Un doublement, comme annoncé en mars 2024, irait dans le bon sens, mais sera insuffisant pour compenser l’effondrement, déjà effectif, des ventes aux particuliers. Par ailleurs se posera tôt ou tard la question des opérations sur lesquelles réaliser lesdites ventes en bloc, les mises en vente de nouveaux programmes étant en baisse constante depuis plus de 24 mois et quasiment à l’arrêt depuis le début de l’année 2024.
Manque à gagner fiscal
L’effondrement des ventes aux particuliers a par ailleurs des répercussions fiscales importantes, aux échelles locale (droits de mutation) et nationale, en particulier sur les recettes de TVA pour le logement neuf.
En 2019, année faste, la promotion immobilière résidentielle neuve hors résidences gérées représentait tous segments confondus un peu plus de 37 milliards d’euros de chiffre d’affaires HT. En appliquant aux ventes de chaque segment de marché son régime de TVA (5,5 %, 10 % ou 20 %) on obtient un montant collecté de plus de 6,6 milliards d’euros .

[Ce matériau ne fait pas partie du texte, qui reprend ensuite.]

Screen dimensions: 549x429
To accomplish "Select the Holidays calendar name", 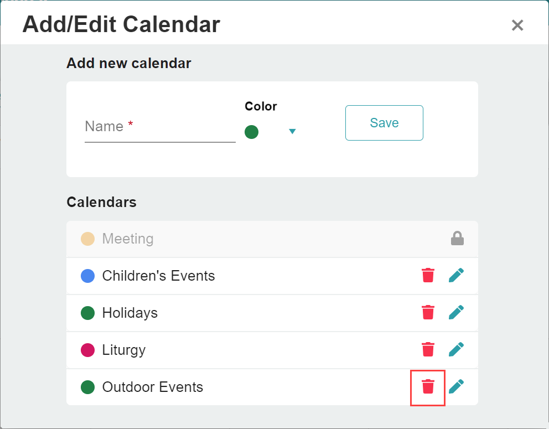I will (x=130, y=313).
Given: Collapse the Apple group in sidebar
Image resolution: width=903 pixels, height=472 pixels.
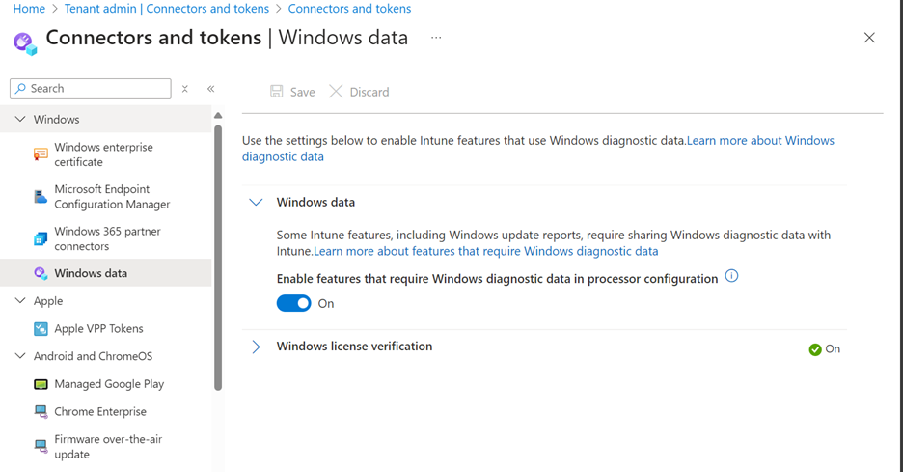Looking at the screenshot, I should [20, 301].
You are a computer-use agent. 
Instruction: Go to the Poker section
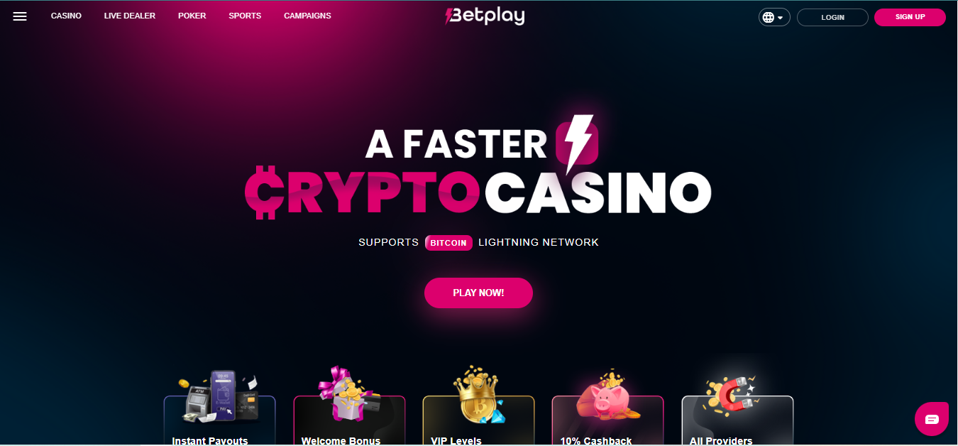point(192,16)
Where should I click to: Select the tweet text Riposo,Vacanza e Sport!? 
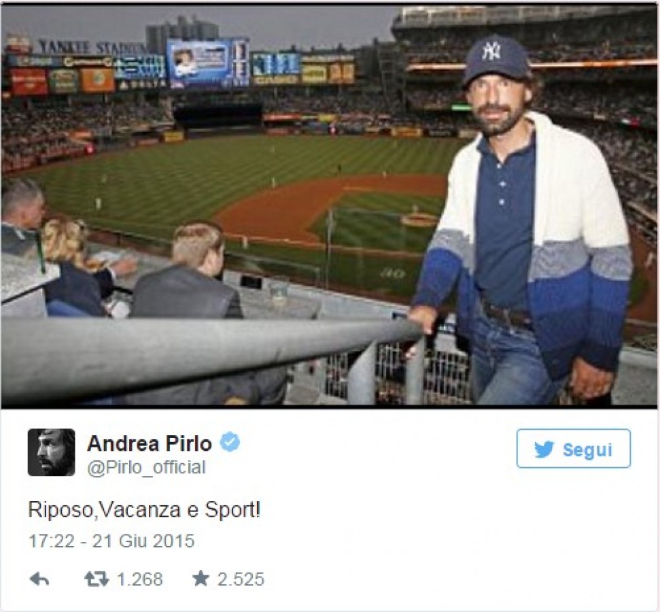(144, 510)
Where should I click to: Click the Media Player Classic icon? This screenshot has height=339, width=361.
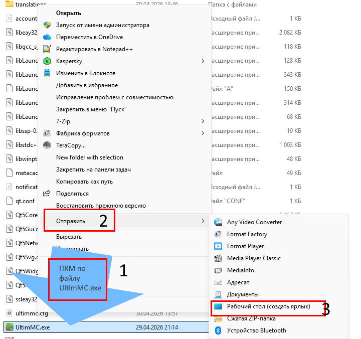tap(218, 258)
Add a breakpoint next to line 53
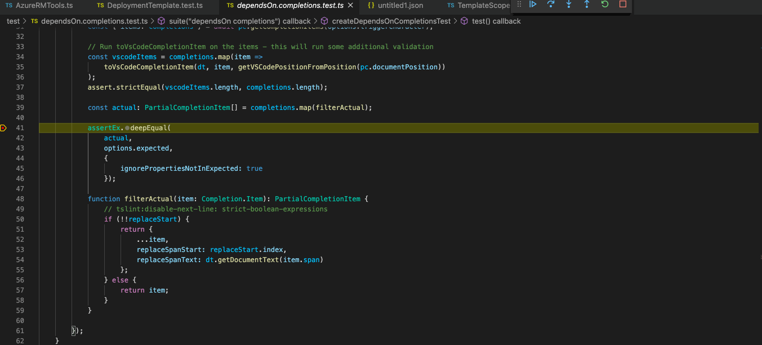The width and height of the screenshot is (762, 345). (x=3, y=249)
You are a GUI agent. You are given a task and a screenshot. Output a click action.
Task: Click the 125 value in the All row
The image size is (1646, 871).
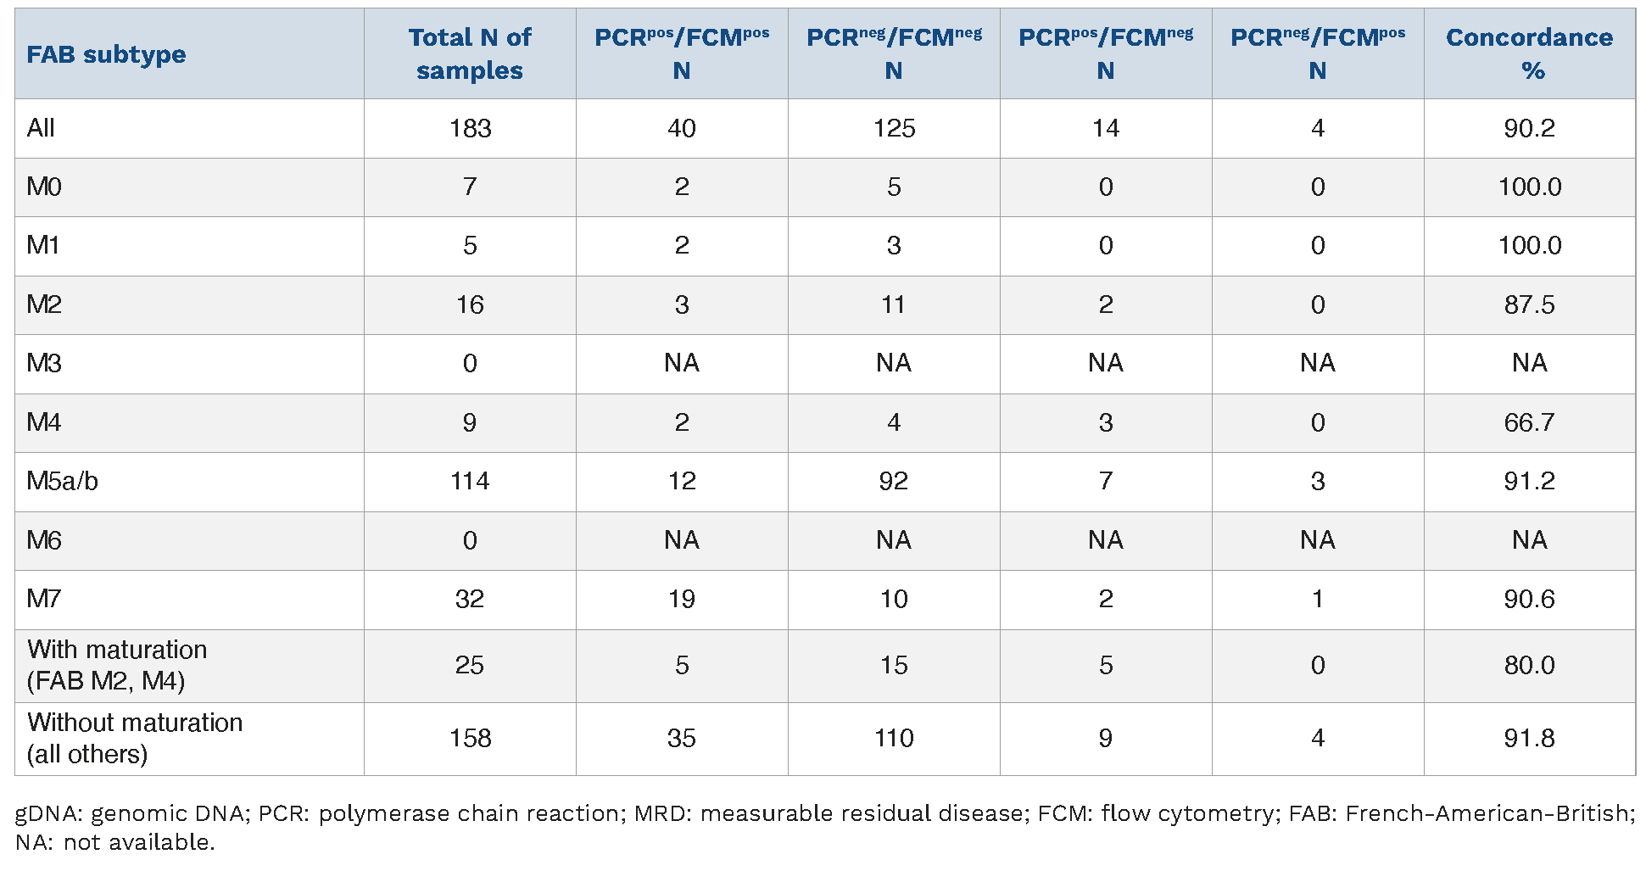[x=894, y=128]
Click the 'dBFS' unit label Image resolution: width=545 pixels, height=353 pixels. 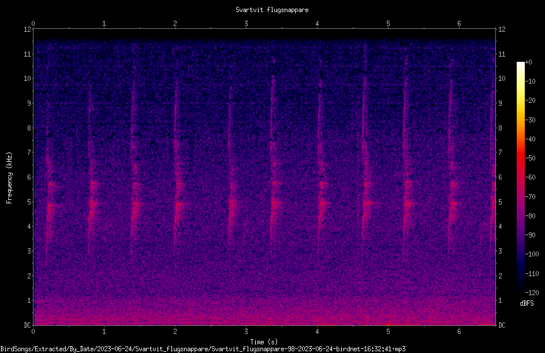click(x=527, y=303)
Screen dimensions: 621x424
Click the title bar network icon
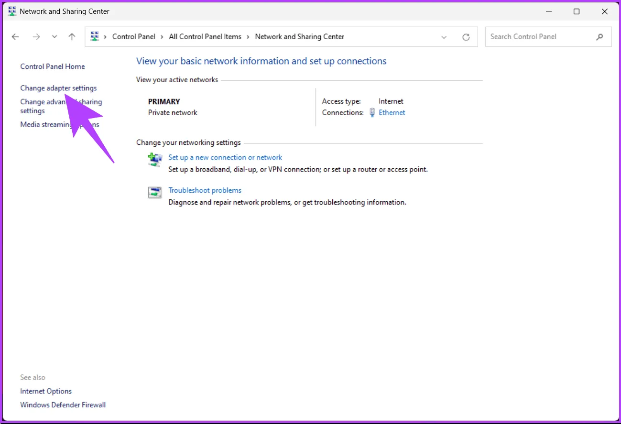pos(12,11)
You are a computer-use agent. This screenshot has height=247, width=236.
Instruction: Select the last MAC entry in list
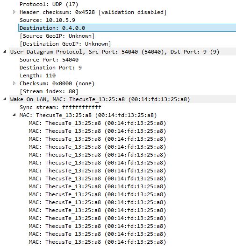click(x=98, y=242)
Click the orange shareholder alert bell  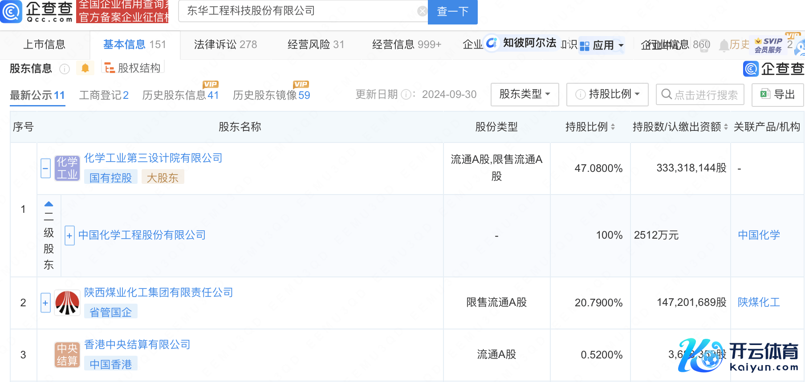point(85,68)

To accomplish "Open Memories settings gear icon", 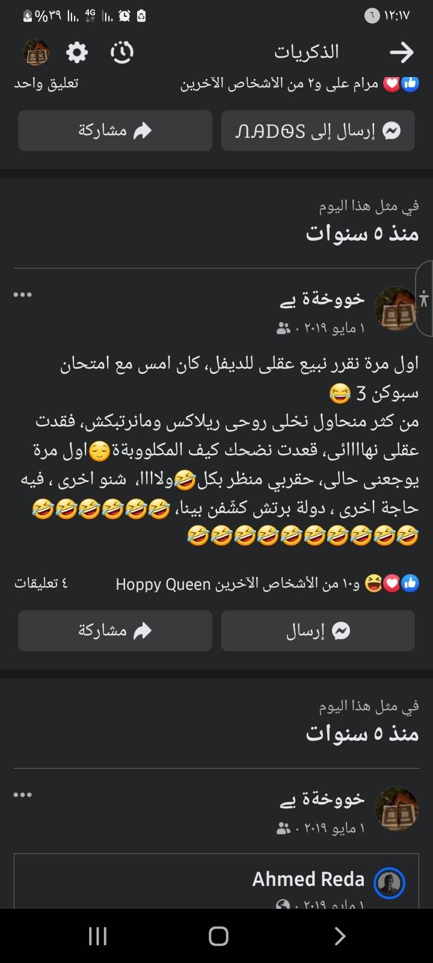I will pyautogui.click(x=77, y=53).
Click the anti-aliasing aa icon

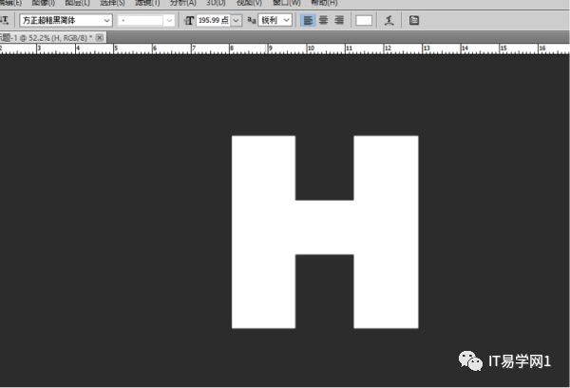pyautogui.click(x=251, y=20)
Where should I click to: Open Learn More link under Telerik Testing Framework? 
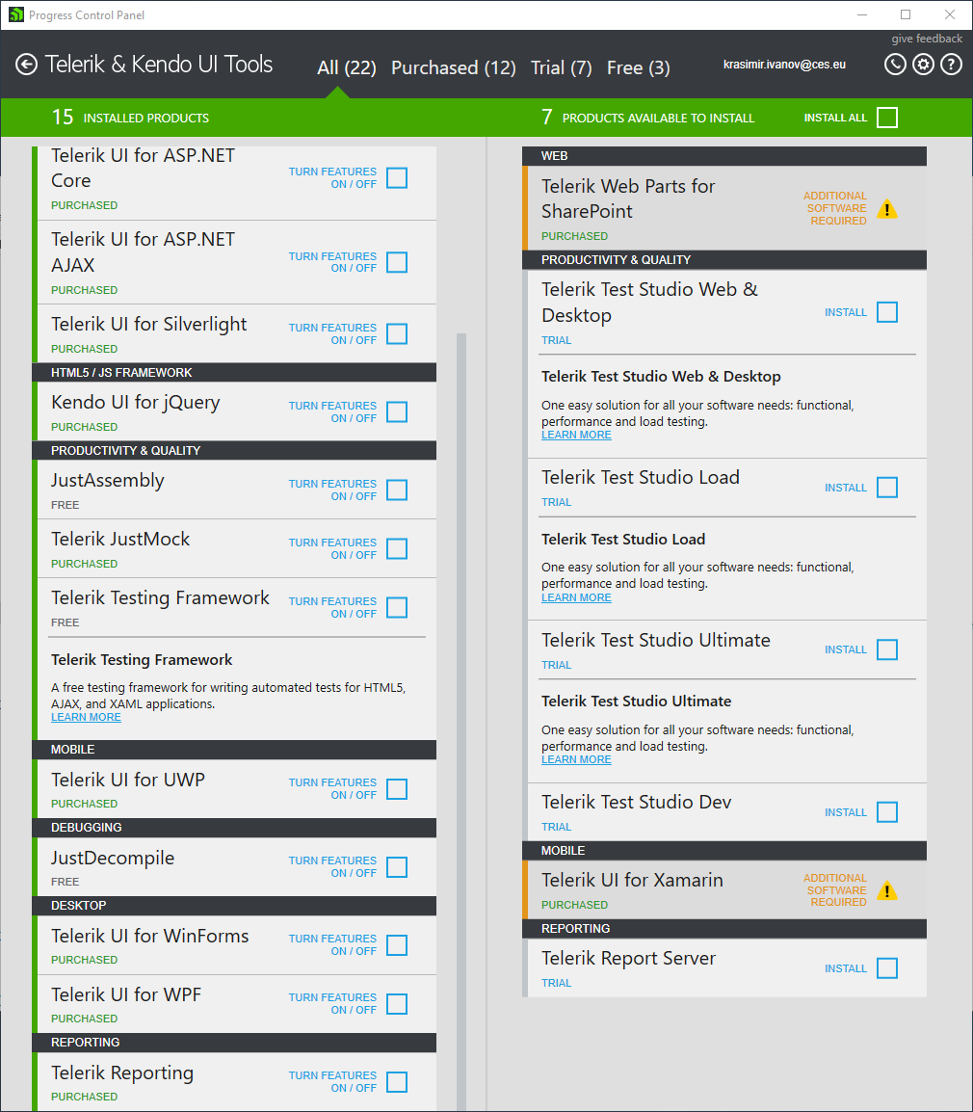coord(86,717)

En 2023, sous les effets conjugués de la baisse des ventes, avec un CA HT inférieur à 25 milliards d’euros HT, et de leur redistribution au profit des ventes en bloc, l’activité aura rapporté un peu moins de 4 milliards d’euros de TVA à l’État. Soit une diminution de près de 2,75 milliards d’euros de TVA par rapport à 2019.
[1] https://www.ecologie.gouv.fr/gouvernement-signe-pacte-operateurs-du-secteur-renforcer-loffre-des-logements-intermediaires
Nota : ce travail a été réalisé à partir de différentes sources, ouvertes et privées. Ont notamment été exploités les données ECLN (VEB) et le bilan des logements aidés (version 2023) du ministère chargé du Logement, ainsi que les bases de données ADEQUATION. Il convient de noter que les différentes sources exploitées présentent des limites statistiques. Elles ont été partiellement traitées dans le cadre de la présente analyse, mais il demeure des interrogations sur certains volumes, en particulier les volumes précis de logements locatifs intermédiaires réservés en bloc, depuis la fin du système d’agréments en 2021.